WHAT YOU WILL DO
Drop the pictures and repeat exactly from the "This screenshot has" line down to the last line of the entries below.

Saved data entries
↓

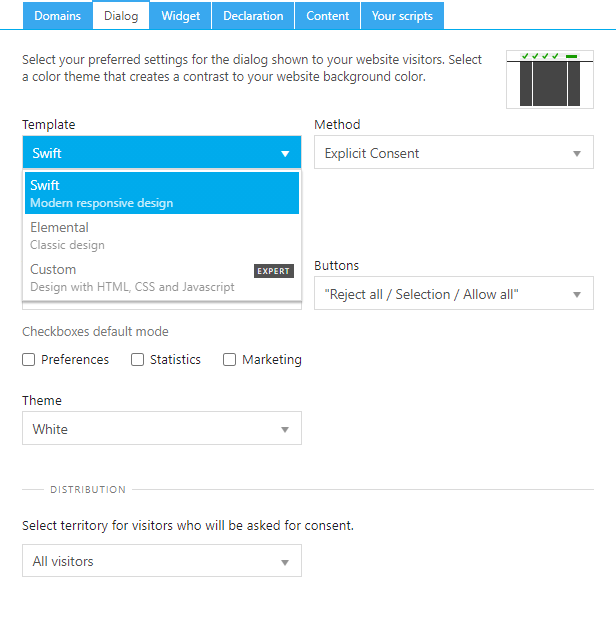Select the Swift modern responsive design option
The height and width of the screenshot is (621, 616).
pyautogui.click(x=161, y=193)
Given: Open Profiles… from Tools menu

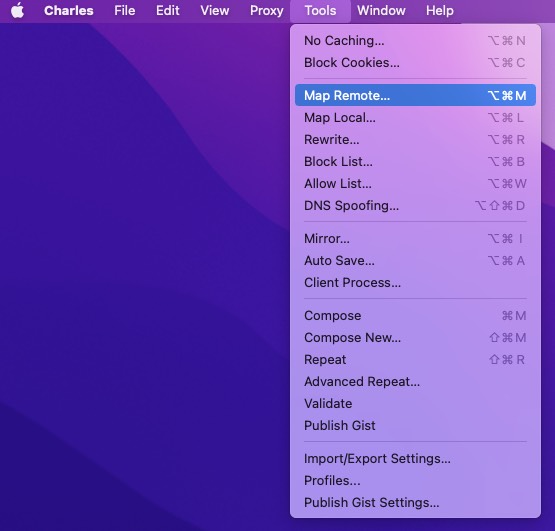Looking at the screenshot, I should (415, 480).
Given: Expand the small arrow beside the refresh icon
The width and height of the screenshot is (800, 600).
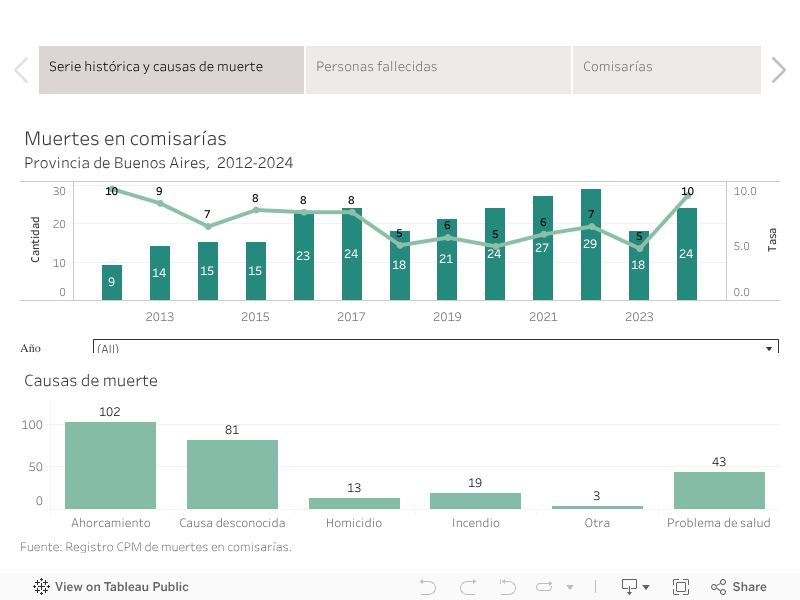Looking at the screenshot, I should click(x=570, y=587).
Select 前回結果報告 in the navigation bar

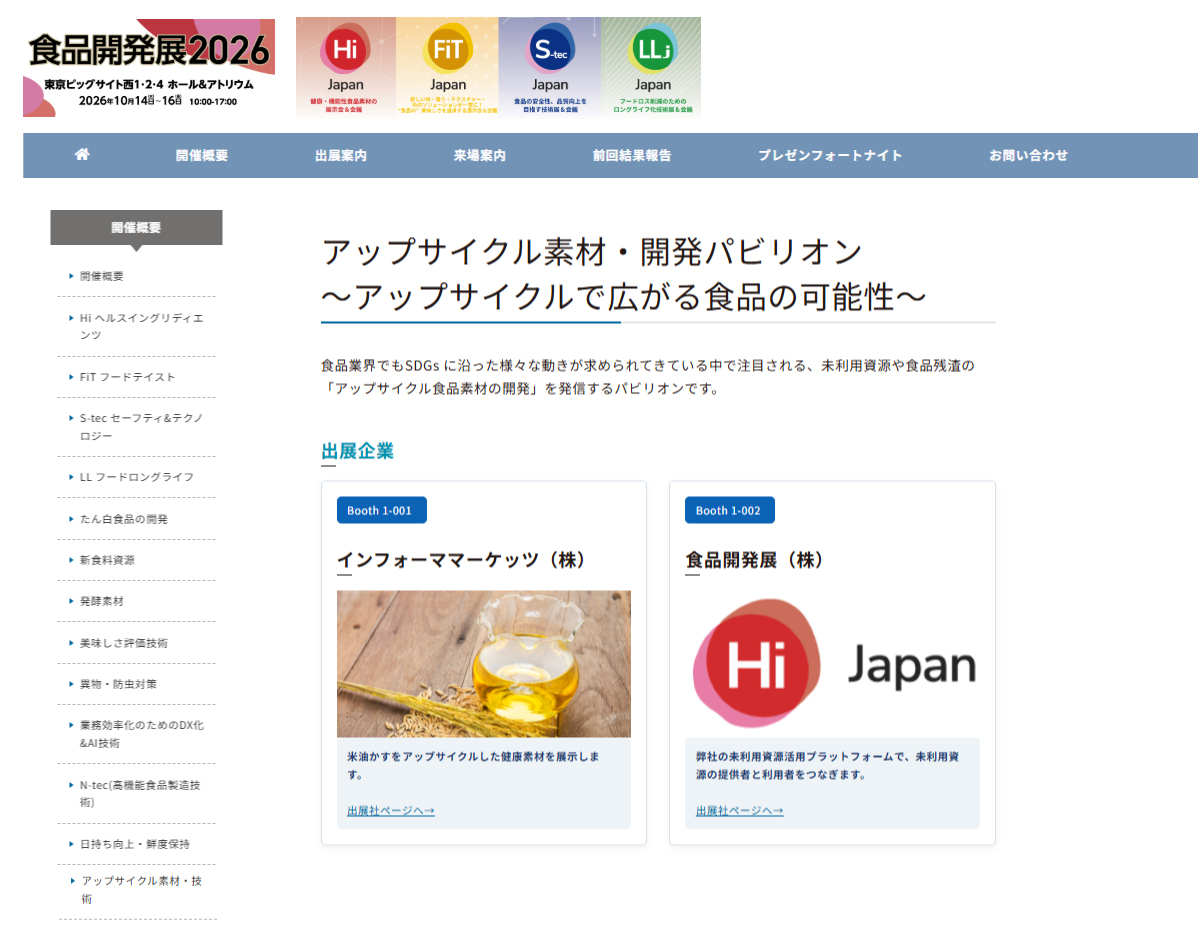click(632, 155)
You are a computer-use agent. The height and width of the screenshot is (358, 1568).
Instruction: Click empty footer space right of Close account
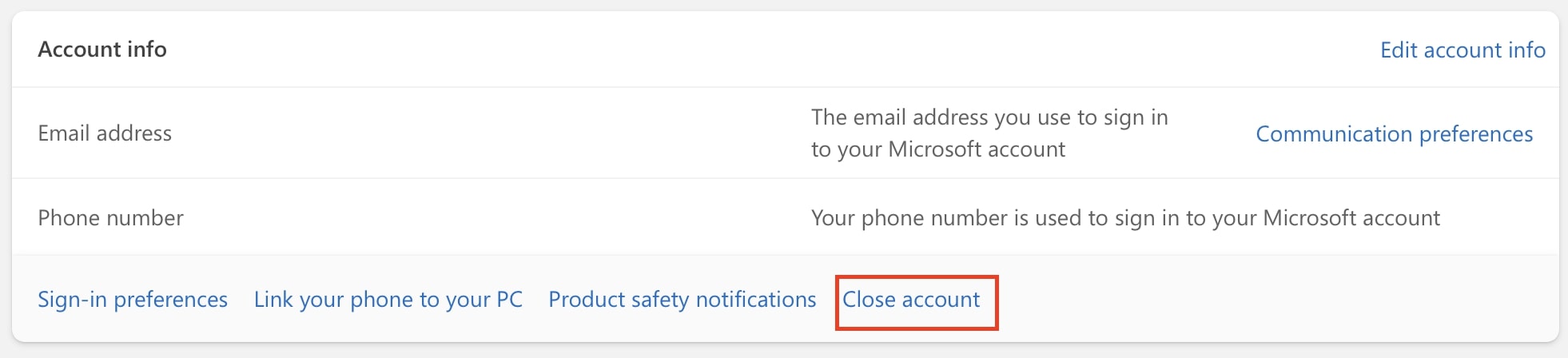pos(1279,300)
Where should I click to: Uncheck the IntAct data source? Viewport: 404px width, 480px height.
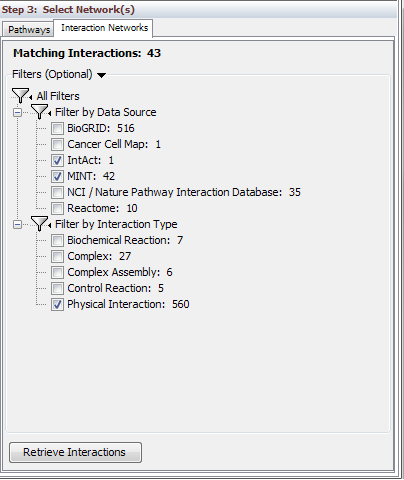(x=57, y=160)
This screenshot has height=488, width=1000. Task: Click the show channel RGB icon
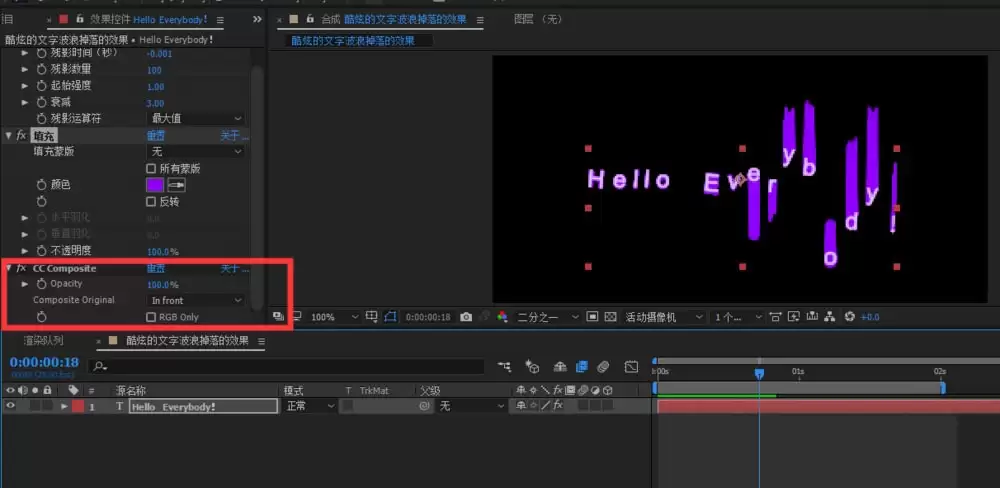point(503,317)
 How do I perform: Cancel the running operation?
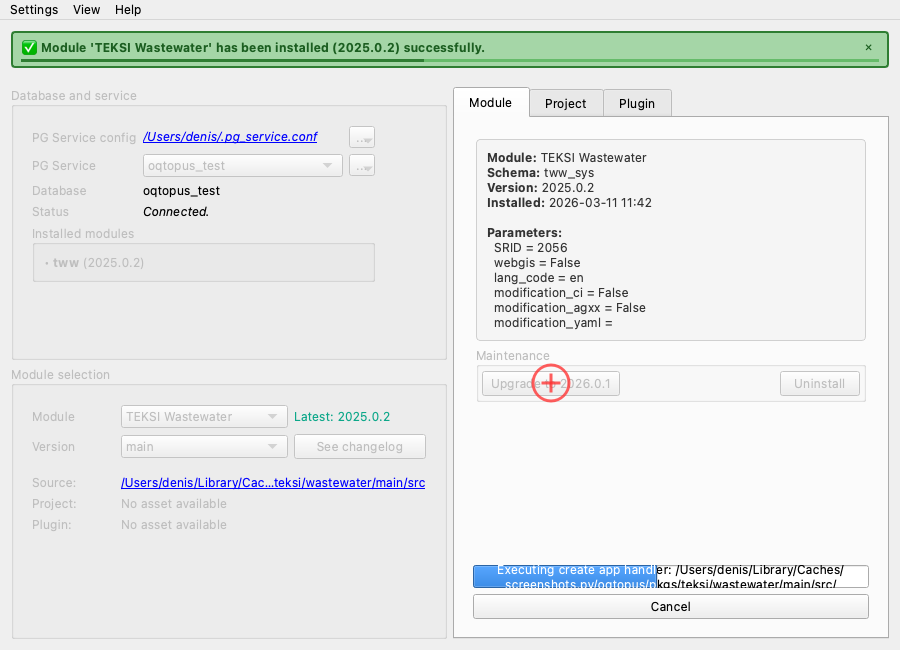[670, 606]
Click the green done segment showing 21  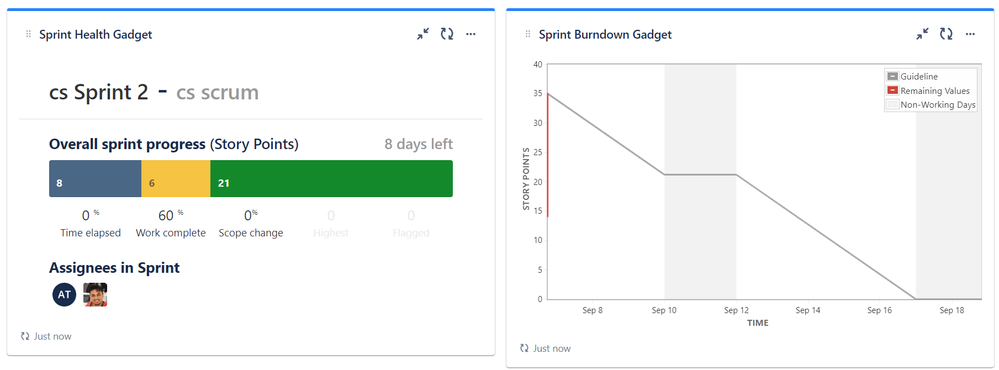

↑

RESPONSE
This screenshot has height=488, width=1000. Task: Click the show channel RGB icon
point(503,317)
 How do I perform: Cancel the running operation?
[670, 606]
Click the green done segment showing 21  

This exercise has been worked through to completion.